一口で食べてしまうのがなんとなくもったいなくて、半分、と思ったら、ふわっと爽やかな柑橘の香り。…そうだ!!金柑まんじゅうだった!驚いて口から大事なまんじゅうが落ちそうになる。あぶない。だいじなまんじゅうが。一緒に入っている甘さ控えめの白あん、もっちりとした薄めの皮。いやでも、薄すぎない。ちょうどいい食べ応え。ハイカラな気持ちになる。
自宅に帰ってから調べてみたら、「後藤福神堂は140年以上の歴史がある和菓子屋、金柑まんじゅうは全ての工程を店主1人が行うため、作ることができる数が限られている、それに加えて全国から注文が入るため予約必須。」と書いてある。予約必須。

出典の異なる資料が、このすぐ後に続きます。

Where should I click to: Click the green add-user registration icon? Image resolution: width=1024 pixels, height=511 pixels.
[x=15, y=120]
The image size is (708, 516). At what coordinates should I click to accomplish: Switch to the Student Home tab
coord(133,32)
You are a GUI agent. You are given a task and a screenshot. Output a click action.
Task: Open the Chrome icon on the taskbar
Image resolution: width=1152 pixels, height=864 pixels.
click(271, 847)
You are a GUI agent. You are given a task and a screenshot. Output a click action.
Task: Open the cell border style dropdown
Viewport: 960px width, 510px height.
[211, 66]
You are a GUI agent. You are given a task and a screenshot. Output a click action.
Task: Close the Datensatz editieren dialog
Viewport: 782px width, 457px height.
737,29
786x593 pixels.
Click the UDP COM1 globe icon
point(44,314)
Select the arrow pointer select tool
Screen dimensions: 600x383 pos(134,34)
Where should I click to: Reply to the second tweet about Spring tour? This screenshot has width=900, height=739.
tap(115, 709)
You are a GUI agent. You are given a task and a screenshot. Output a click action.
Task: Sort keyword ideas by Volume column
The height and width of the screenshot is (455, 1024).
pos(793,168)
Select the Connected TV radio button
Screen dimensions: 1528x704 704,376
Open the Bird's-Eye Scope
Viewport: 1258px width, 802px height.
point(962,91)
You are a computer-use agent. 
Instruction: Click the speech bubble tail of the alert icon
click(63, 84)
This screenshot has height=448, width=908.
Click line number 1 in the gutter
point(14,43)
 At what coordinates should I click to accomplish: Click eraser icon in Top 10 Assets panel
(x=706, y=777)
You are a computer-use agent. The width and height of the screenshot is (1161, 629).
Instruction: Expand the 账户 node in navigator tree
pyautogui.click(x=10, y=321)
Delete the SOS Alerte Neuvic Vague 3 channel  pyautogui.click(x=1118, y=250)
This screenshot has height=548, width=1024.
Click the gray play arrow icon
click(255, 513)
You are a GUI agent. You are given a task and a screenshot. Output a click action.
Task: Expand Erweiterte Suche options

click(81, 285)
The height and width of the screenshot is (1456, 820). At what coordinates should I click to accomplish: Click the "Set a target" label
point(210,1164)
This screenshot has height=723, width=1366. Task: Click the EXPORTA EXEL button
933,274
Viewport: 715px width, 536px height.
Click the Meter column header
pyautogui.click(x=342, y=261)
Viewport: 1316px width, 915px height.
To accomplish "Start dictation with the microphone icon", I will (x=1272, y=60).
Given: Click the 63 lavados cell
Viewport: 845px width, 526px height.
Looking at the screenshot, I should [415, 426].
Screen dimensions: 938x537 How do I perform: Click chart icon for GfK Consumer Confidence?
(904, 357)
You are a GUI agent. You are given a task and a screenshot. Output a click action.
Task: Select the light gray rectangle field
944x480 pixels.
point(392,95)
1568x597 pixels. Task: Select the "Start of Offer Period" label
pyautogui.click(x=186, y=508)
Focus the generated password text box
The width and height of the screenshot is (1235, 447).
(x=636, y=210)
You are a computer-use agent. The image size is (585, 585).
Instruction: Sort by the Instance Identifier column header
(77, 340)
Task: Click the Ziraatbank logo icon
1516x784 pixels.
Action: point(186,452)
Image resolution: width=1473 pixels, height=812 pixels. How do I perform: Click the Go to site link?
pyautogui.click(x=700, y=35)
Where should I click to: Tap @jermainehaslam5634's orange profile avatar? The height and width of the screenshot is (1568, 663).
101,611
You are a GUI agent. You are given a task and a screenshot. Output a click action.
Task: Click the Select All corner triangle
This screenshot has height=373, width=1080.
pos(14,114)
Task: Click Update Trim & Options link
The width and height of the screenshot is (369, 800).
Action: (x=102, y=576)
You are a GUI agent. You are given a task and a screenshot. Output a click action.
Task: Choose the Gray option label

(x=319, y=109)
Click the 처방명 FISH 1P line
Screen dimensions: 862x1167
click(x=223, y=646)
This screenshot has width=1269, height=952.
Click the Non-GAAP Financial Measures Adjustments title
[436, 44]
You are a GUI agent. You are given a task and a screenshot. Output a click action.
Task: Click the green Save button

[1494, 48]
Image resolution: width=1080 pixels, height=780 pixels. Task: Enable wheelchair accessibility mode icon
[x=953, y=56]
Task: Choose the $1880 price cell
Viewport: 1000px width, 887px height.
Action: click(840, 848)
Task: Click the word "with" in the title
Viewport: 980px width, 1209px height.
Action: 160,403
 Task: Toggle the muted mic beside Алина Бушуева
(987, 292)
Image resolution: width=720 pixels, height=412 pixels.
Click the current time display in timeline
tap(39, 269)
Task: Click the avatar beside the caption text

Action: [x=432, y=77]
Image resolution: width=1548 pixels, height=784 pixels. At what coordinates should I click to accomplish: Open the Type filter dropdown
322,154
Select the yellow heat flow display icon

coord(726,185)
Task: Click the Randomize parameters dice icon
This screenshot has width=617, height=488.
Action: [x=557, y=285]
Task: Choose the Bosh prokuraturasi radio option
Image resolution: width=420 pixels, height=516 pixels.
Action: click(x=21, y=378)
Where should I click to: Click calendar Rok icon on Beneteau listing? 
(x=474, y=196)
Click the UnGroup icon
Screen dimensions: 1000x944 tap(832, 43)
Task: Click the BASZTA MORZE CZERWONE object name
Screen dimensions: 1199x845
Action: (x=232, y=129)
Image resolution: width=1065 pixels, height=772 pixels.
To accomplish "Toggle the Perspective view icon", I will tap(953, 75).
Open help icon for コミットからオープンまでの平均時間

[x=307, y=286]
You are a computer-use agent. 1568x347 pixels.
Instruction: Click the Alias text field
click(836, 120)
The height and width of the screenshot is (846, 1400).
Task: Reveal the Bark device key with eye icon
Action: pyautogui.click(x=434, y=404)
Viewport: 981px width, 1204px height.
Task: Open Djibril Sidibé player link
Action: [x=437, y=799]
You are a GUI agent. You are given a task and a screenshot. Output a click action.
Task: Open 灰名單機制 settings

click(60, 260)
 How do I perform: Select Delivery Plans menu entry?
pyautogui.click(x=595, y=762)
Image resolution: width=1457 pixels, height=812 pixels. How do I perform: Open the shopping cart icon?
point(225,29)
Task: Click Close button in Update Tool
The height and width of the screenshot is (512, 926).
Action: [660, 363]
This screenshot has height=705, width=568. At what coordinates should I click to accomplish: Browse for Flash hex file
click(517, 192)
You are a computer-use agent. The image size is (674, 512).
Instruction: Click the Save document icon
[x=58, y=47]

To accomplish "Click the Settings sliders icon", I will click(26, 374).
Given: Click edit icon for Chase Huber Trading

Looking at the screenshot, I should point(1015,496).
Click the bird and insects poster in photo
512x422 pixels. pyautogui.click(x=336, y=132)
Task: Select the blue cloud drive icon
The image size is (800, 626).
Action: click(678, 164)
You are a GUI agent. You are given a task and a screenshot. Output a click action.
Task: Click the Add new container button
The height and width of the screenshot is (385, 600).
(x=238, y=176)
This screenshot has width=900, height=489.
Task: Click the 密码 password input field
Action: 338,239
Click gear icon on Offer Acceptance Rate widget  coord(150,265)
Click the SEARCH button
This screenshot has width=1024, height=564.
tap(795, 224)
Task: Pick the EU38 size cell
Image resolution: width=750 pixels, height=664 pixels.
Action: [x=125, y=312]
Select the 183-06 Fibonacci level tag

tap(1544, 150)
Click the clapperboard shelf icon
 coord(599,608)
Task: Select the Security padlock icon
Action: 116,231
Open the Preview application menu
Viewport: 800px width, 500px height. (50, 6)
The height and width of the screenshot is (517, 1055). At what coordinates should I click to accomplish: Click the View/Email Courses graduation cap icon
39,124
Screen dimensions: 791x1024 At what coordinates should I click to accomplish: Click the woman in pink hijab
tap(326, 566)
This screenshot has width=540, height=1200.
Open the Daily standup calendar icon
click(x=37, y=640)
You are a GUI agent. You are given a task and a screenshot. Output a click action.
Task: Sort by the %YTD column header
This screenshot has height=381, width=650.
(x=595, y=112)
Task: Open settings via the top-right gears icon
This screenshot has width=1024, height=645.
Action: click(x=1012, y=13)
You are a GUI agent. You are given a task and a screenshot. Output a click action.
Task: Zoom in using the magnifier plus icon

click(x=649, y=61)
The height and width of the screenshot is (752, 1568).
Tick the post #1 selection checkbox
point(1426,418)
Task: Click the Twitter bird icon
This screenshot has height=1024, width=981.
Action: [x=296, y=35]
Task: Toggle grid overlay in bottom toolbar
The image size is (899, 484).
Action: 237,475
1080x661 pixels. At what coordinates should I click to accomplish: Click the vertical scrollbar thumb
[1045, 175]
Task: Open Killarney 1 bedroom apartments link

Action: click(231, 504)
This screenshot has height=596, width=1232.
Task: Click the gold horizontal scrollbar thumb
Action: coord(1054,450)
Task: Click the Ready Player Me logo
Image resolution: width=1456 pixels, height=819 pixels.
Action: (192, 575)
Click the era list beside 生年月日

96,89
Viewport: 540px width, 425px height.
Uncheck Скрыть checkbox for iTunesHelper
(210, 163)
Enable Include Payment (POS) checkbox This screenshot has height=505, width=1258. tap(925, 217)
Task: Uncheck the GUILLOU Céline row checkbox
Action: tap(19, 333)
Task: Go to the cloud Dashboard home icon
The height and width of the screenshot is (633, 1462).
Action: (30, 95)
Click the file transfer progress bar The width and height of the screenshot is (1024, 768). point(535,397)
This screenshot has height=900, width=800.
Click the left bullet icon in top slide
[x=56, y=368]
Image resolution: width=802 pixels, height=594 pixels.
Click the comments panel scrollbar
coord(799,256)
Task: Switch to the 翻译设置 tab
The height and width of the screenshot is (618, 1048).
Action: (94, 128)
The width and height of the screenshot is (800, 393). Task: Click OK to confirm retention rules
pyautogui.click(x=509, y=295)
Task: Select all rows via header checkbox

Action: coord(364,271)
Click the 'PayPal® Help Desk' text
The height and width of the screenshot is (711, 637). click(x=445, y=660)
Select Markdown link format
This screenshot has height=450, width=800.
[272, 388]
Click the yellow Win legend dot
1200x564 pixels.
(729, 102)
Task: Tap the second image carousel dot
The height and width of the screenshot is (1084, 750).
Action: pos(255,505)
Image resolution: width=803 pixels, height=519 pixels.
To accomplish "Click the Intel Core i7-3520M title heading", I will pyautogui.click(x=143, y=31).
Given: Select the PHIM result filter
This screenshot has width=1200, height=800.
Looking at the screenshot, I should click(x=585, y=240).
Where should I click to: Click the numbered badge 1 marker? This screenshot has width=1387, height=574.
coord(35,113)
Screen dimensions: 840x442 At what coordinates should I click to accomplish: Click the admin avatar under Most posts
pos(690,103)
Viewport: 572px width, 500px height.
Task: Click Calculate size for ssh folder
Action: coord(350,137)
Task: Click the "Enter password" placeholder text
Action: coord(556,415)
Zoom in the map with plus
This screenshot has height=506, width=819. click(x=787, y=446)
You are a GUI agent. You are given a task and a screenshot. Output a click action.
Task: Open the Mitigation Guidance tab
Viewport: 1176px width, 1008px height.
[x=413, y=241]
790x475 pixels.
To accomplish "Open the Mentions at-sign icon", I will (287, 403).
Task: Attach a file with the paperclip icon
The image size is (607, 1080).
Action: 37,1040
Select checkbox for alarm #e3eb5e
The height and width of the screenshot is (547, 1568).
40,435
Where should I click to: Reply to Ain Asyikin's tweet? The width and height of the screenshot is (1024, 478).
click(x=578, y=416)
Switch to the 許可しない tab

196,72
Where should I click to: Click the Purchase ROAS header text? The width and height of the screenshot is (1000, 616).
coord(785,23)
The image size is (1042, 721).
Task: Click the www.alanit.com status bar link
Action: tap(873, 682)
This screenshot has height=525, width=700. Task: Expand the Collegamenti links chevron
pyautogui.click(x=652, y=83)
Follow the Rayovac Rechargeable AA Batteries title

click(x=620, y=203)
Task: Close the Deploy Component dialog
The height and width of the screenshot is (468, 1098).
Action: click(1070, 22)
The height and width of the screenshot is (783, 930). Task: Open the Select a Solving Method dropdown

じんとする。自分が20年間続けてきたお仕事の最終日に、好きで手伝いに行ってる私へ、おつかれさまのお菓子をわざわざ予約して準備してくれたのか。
私のばたばたした朝と、なんて差だ。なんて心遣いだ。
次にお会いする時には、盛岡の美味しいものをいくつも詰めて贈ろうと思う。ぱくっと食べた時に少し驚くようなものを選ぼう。
ちょっと切ない、餡とかわ。おいしいよねえ、餡とかわ。